Without specifying screen numbers, Mendicino says he anticipates a wide theatrical release for Blindness in Canada from Oct. 3.
The picture will be distributed by Miramax in the U.S., although no dates have been announced yet.
At the opposite end of the distribution spectrum, Jack Brooks: Monster Slayer producers Patrick White and Trevor Matthews and the horror film’s director Jon Knautz came up with a novel way to keep the marketing spend for their July 25 release down.
Their Ottawa-based production shingle Brookstreet Pictures did the release on its own.
‘We didn’t feel like anyone [we were] talking to was going to give us the theatrical that we want and believe in. Our film has a 90-piece orchestra, a 5.1 mix, and monsters. So it came down to us,’ White explains.
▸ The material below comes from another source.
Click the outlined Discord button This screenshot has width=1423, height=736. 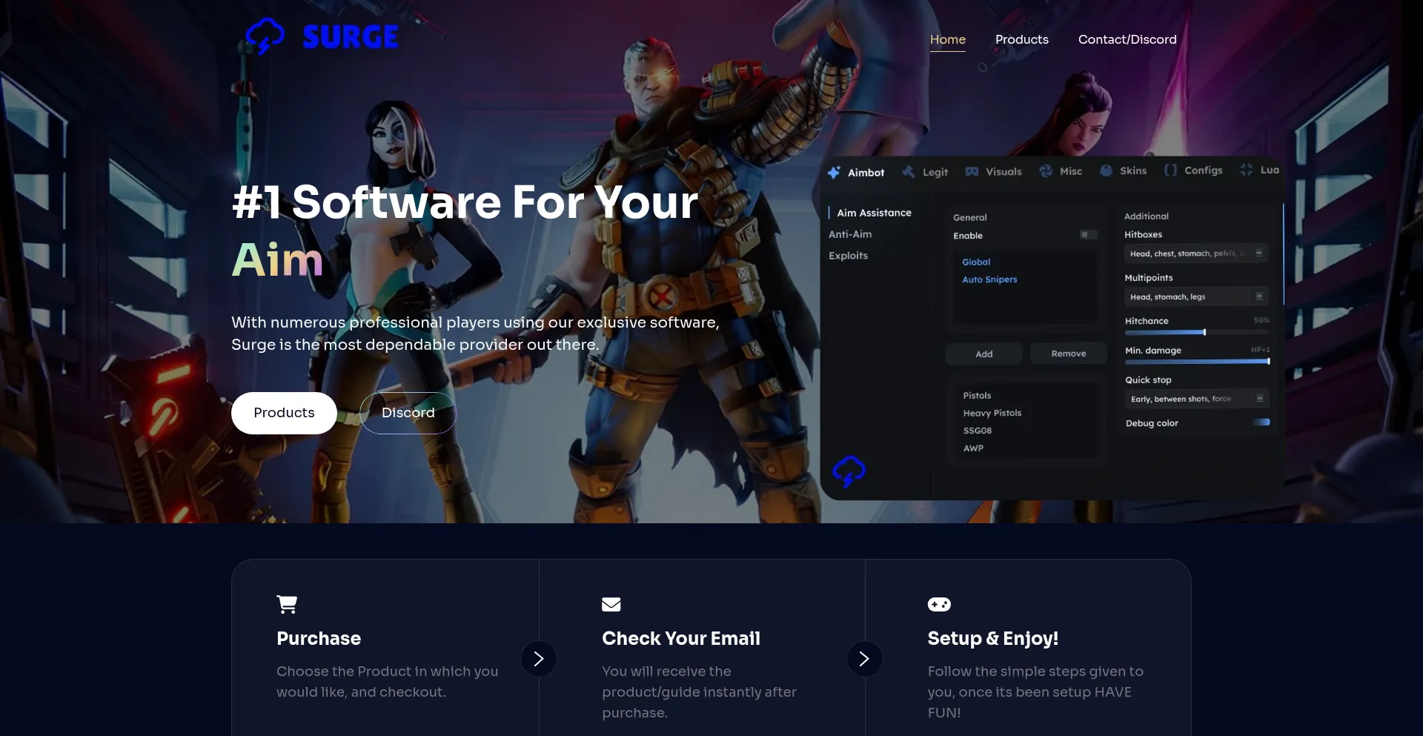408,413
The trio, who privately financed the $2-million horror pic, missed getting Jack Brooks into the Midnight Madness sidebar at TIFF, but did get a booking at Slamdance stateside. That helped land a U.S. DVD deal with Anchor Bay. But still, no Canadian theatrical distributor passed muster.
So Robin Smith of KinoSmith Films, who was initially hired on as a producer rep, became a theatrical release consultant. ‘We’re calling it a co-release between themselves and KinoSmith,’ Smith explains.
Ahead of the July 25 bow, the film’s producers and Smith seeded the Internet with buzz about Jack Brooks, especially dedicated horror websites such as twitch.net and Fangoria, the magazine for indie slasher and splatter movies.
‘We’re not blanketing the web, but finding a few organizations that love and will help champion the movie. Getting onto MSN home pages costs us more money than we have for the whole marketing budget,’ which stands at around $300,000, Smith says.
White, Matthews and Knautz even went to Comic-Con in San Diego, the giant comic book and popular arts convention, to tout their Canadian movie.
Closer to the theatrical release, Jack Brooks star Robert Englund (aka Freddy Krueger in the Nightmare on Elm Street franchise) did media interviews. And the props department built latex boxes with tentacles coming out of them to help promote the film in theaters.
The movie eventually opened on four screens: the AMC multiplex at Yonge and Dundas in Toronto, the AMC Kanata in the trio’s Ottawa home, Montreal’s The Forum complex, and the Granville Theater in Vancouver.
The marketing team did wild postering around the student ghetto areas in Toronto and Vancouver, and did postcards for Montreal.
Going up against competition for the teen audience with the likes of Hellboy 2 (where the Jack Brooks’ trailer ran before screenings), The Dark Knight and the latest X-Files movie, the Canadian horror pic pulled in total box office of $8,010 during its opening weekend, for a $2,003 per-screen average.